Posting earnings of £250 million, Will Gardiner, chief executive of Drax Group Plc, said: “Drax is now one of the leading generators of flexible, low carbon and renewable electricity in the UK. As the grid decarbonises, our ability to support intermittent renewables will become increasingly important as we strive to deliver our purpose of enabling a zero carbon, lower cost energy future.
Drax Power Station.
“Drax performed well in 2018. Our commitment to operating safely and sustainably remains at our core. We commissioned our third pellet production plant, which contributed to our good results. After a difficult first quarter for our Power Generation business, we delivered strong availability and financial results. Whilst the year was challenging for our B2B Energy Supply business, we continued to grow our customer base and are investing in the significant opportunity created by smart meters.
“We are confident in our ability to continue growing our earnings and advancing our strategy through the year. We have attractive investment opportunities throughout our business, and while short-term uncertainty over the Capacity Market remains, we look forward to developing those opportunities in a disciplined fashion.”
Read more: Carbon capture first at Drax
The completed acquisition of ScottishPower Generation has accelerated the strategy, with the addition of a 2.6GW multi-site, multi-technology portfolio of pumped storage, hydro and gas.
The huge silos that hold the biomass ahead of use as a feed stock for firing at Drax.
Drax said that “high quality earnings with expected returns significantly in excess of weighted average cost of capital” are anticipated.
It has reduced debt from £367 million to £319 million, representing a significant reduction from 1.6 times earnings to 1.3.
Dividend growth of 15 per cent has also been announced, 14.1p per share compared to 2017’s 12.3p, with a £50 million share buy back programme completed.
Profits included gains made on foreign currency hedging, after a year that saw the value of coal assets plummet and a weak pound hit raw material costs and saw pre-tax losses of £204 million posted 12 months ago.
Further highlights in the year included the successful low-cost conversion of a fourth biomass unit, with biomass now accounting for 75 per cent of generation compared to 65 per cent in 2017, with a third US biomass pellet plant commissioned, and fully operational.
Immingham Renewable Fuels Terminal.
LaSalle Bioenergy, a half a million tonne pellet capacity in Louisiana – helped Drax post a 64 per cent increase in production to 1.351 million tonnes, from 822,000 tonnes last year, with a 10 per cent cost reduction achieved. Further savings are to be achieved with a dedicated rail spur to support the link with Baton Rouge port facility, with commissioning this year, the penultimate step before the biomass arrives on the Humber.
Biomass availability hit 91 per cent, compared to 79 per cent in 2017.

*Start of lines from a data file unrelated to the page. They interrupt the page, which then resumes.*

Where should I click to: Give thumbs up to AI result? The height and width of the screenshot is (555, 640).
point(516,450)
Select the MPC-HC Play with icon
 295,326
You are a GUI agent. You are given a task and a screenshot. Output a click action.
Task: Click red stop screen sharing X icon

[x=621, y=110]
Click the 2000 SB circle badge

Touching on Brexit, today's statement underlines how the "ongoing negotiations for the withdrawal of the UK from the European Union and the evolving trade policy of the US administration continue to increase political and regulatory uncertainty". The group said it continues to monitor these situations closely, with bosses engaged with government and regulators in the UK and internationally to ensure the views and positions on legislation, regulations, and energy and environmental policy issues are represented.
It warned of any associated sterling weakness influencing the cost of fuel, with foreign exchange hedging already in use to effectively cap liabilities on exposure.